ADRs never perform much differently from their underlying
securities. The minute they began to diverge in any
significant way, international arbitrageurs would jump in
and grab the profit to be made from the difference, thereby
bringing them back in line.
It is possible for there to appear to be a major
discrepancy, however, for one interesting reason:
ADRs declare stock splits at times that are totally
unrelated to stock splits in the underlying securities.

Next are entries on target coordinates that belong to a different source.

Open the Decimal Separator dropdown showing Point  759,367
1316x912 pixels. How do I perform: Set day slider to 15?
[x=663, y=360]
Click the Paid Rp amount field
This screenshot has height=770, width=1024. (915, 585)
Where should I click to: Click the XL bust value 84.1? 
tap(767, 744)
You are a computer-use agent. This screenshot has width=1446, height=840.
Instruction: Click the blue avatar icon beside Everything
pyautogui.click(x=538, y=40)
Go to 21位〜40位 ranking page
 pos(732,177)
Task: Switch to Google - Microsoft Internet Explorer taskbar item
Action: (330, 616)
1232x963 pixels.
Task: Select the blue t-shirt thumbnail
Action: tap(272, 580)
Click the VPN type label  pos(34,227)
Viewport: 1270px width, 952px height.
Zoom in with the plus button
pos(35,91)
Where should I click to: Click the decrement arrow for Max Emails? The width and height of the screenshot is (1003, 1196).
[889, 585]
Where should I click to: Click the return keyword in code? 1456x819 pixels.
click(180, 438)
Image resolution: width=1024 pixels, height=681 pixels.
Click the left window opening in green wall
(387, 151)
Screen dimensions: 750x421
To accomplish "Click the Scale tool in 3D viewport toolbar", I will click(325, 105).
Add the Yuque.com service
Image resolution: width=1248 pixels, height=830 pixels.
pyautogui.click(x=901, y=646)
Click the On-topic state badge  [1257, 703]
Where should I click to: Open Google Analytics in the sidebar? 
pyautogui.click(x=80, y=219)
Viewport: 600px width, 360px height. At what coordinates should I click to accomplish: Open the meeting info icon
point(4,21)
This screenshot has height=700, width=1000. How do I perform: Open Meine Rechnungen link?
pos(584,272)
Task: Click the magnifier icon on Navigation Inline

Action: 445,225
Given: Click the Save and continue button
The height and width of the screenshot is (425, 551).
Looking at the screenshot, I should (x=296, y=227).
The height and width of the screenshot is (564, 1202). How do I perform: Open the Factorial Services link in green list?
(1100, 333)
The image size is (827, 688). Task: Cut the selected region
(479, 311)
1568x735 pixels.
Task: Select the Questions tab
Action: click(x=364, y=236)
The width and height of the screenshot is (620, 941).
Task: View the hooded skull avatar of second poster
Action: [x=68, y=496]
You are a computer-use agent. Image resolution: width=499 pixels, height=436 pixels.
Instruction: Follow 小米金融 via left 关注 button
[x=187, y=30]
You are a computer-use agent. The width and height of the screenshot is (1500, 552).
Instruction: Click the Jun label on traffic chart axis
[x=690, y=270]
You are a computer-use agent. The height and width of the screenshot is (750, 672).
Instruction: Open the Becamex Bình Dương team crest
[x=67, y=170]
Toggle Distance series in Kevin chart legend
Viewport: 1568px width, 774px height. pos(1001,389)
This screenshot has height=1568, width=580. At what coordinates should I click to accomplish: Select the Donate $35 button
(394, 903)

As I say, one ADR doesnt necessarily equal one share
of the underlying foreign security. Especially because
London securities sell at much smaller unit prices than
U.S. securities, a common ADR might equal 10 shares of
the London stock. If the London stock happens to declare
a 2-1 stock split, the ADR will simply equal 20 shares of
the London stock instead of 10. In the U.S., stocks rarely
go over $100 per share without a split, so when an ADR goes
into triple digits, the U.S. sponsor may well declare its own
2-1 stock split, and suddenly an ADR only represents 5 shares
of the London stock instead of 10.
ADRs are a safe and convenient way to invest in the shares
of overseas companies, and any apparent differences in
performance should be explainable as (1) currency
fluctuation, (2) minor effects of different closing
times of exchanges, and/or (3) stock splits in both
countries. Comparisons of ADRs with their securities
consistently show correlations exceeding 99%.